The need to make sanitation accessible to the poor is clear. Some 40 percent of the world’s population – 2.5 billion people – use unsanitary or unsafe pit latrines or practice open defecation, and the consequences can be devastating. One of the most shocking is this: Every year, food and water tainted with fecal matter cause up to 2.5 billion cases of diarrhea among children under 5, resulting in 1.5 million child deaths.
The flush toilet, as we know it in the developed world, hasn’t changed much since the development of the ‘water closet’ more than 200 years ago. While it has saved lives and improved the health of millions, it also uses a significant amount of potable water, requires expensive maintenance and isn’t a sustainable solution for everyone.
We kicked off the Reinvent the Toilet Challenge in 2011 looking for new ways to bring sanitation to those who need it. Working with partners around the world, we aim to create a next-generation toilet, one that: removes pathogens from human waste and recovers valuable resources such as energy, clean water and nutrients; operates off the grid without connections to water, sewer or electrical lines; and costs less than 5 cents per user per day.

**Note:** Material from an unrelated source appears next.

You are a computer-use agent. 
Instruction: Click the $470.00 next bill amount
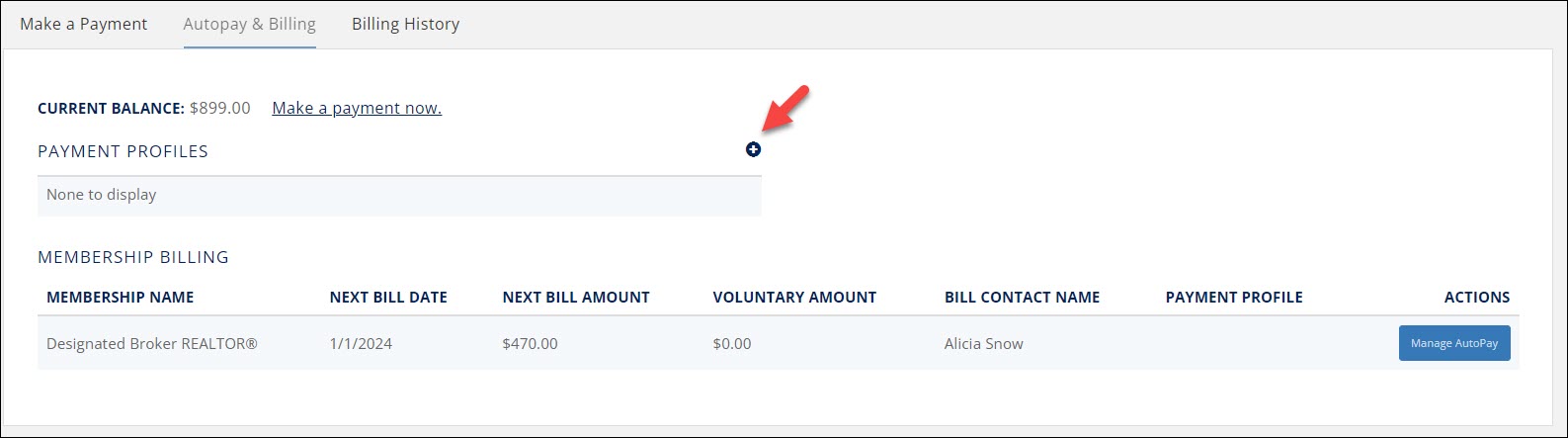[x=530, y=344]
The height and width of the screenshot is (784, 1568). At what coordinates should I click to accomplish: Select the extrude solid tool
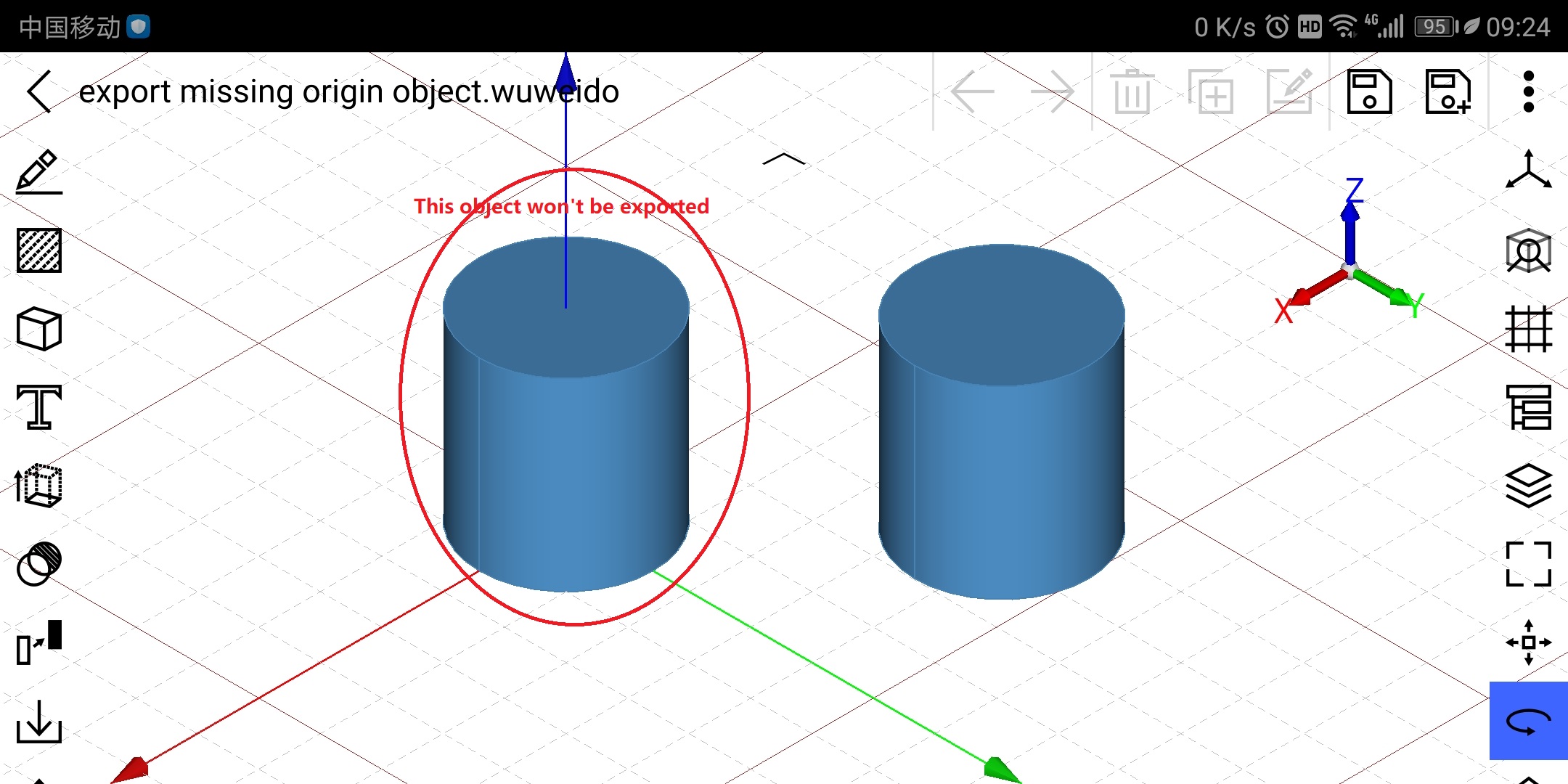coord(39,486)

The aim is to create a toilet that everyone will want to use – people in wealthy as well as developing nations.
We held a landmark event in August 2012, where we brought together people from around the world to showcase their innovations for the next generation of sanitation. At the fair, we announced top prizes of the Reinvent the Toilet Challenge. First prize went to the California Institute of Technology in the U.S. for a solar-powered toilet that generates electricity; second prize went to Loughborough University in the U.K. for a toilet that produces biological charcoal, minerals and clean water; and third prize went to the University of Toronto in Canada for a toilet that sanitizes feces and urine and recovers resources and clean water. Special recognition went to Eawag (Swiss Federal Institute of Aquatic Science and Technology) and EOOS for their outstanding design of a toilet user interface.
The fair was exciting because it forged new working relationships between inventors, researchers, academics, governments and others. We are hopeful that this strong, robust collaboration will help create sustainable sanitation solutions for people around the world.